Der beschwerdeführende Rechtsanwalt (im Folgenden Beschwerdeführer) begehrt die
Heraufsetzung seiner Vergütung, die ihm im Rahmen der Prozesskostenhilfe (PKH) als
dem Antragsteller des Ausgangsverfahrens (Sozialgericht Berlin S 66 As 2923/10
ER) beigeordneten Prozessbevollmächtigten von dem Bezirksrevisor als Vertreter der
Landeskasse (im Folgenden Beschwerdegegner) zu zahlen ist.

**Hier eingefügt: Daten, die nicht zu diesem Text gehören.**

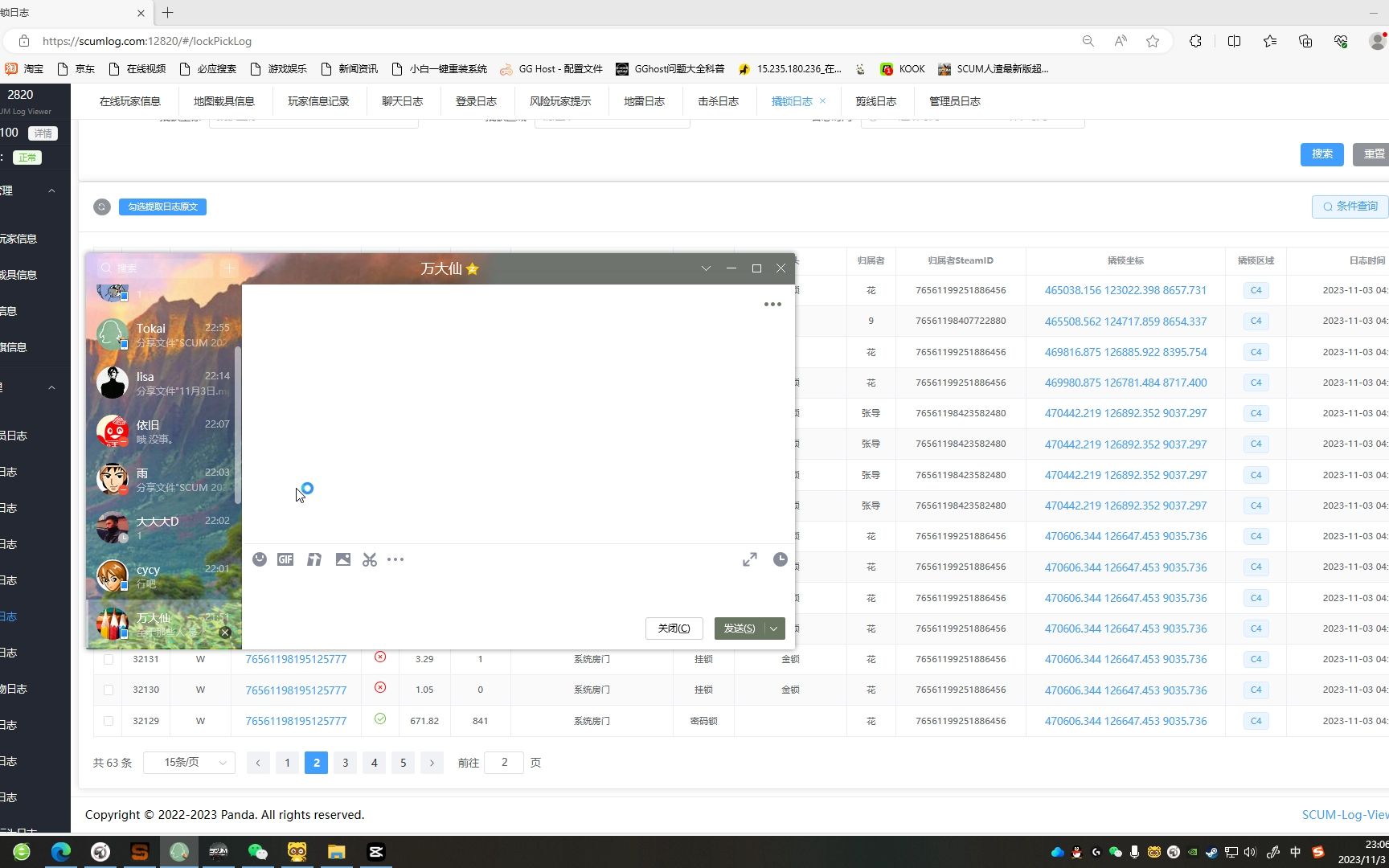Switch to the 聊天日志 tab
This screenshot has width=1389, height=868.
coord(403,100)
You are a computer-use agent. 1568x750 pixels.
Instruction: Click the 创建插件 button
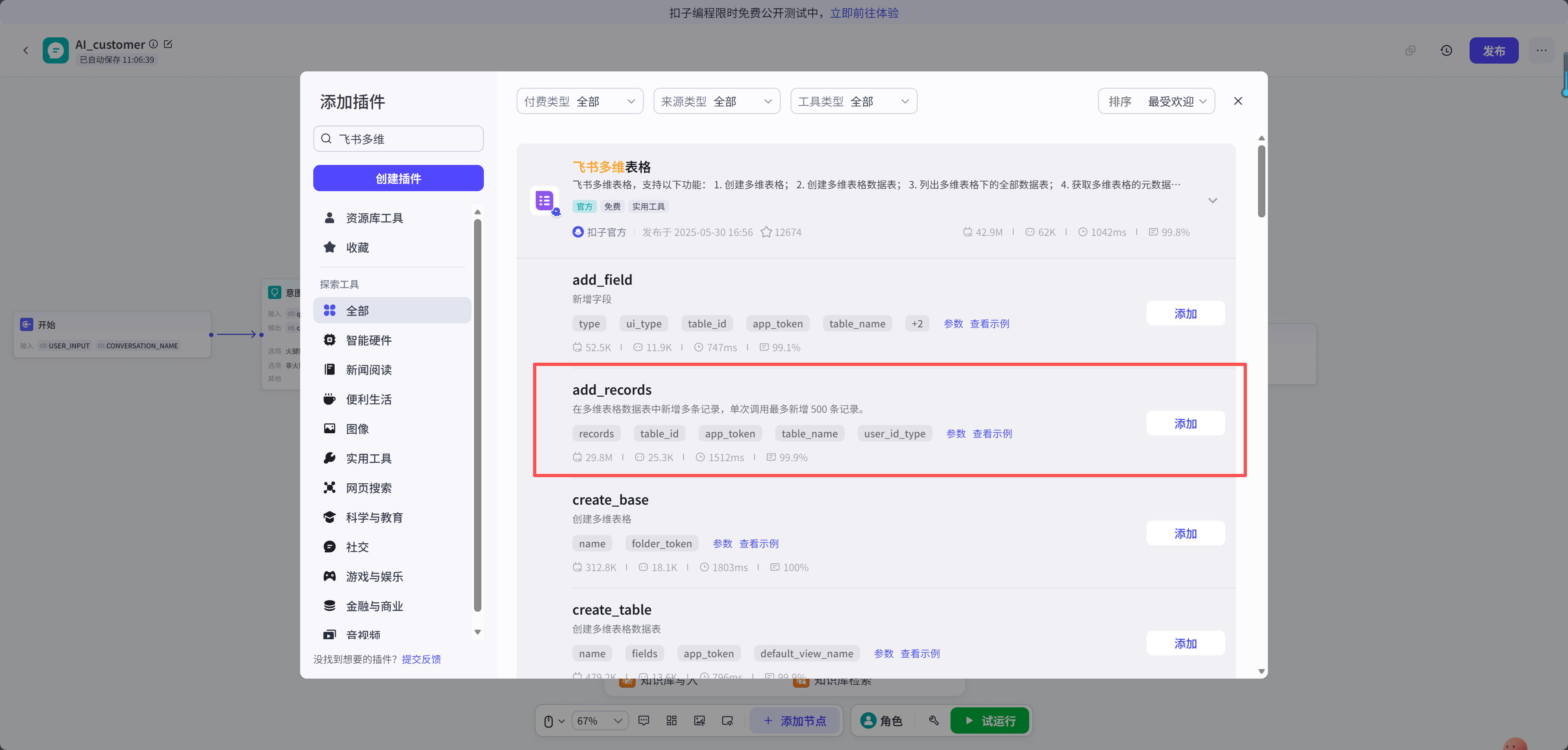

Das SG Berlin hat mit dem im Tenor bezeichneten Beschluss, der die Belehrung enthielt,
gemäß § 178 Sozialgerichtsgesetz (SGG) sei die Beschwerde hiergegen nicht statthaft,
die Erinnerung des Beschwerdeführers gegen den nach § 55
Rechtsanwaltsvergütungsgesetz (RVG) erlassenen Beschluss des Urkundsbeamten der
Geschäftsstelle vom 24. Juni 2010 zurückgewiesen, mit dem es abgelehnt worden war,
eine weitere Vergütung von 238,00 EUR festzusetzen.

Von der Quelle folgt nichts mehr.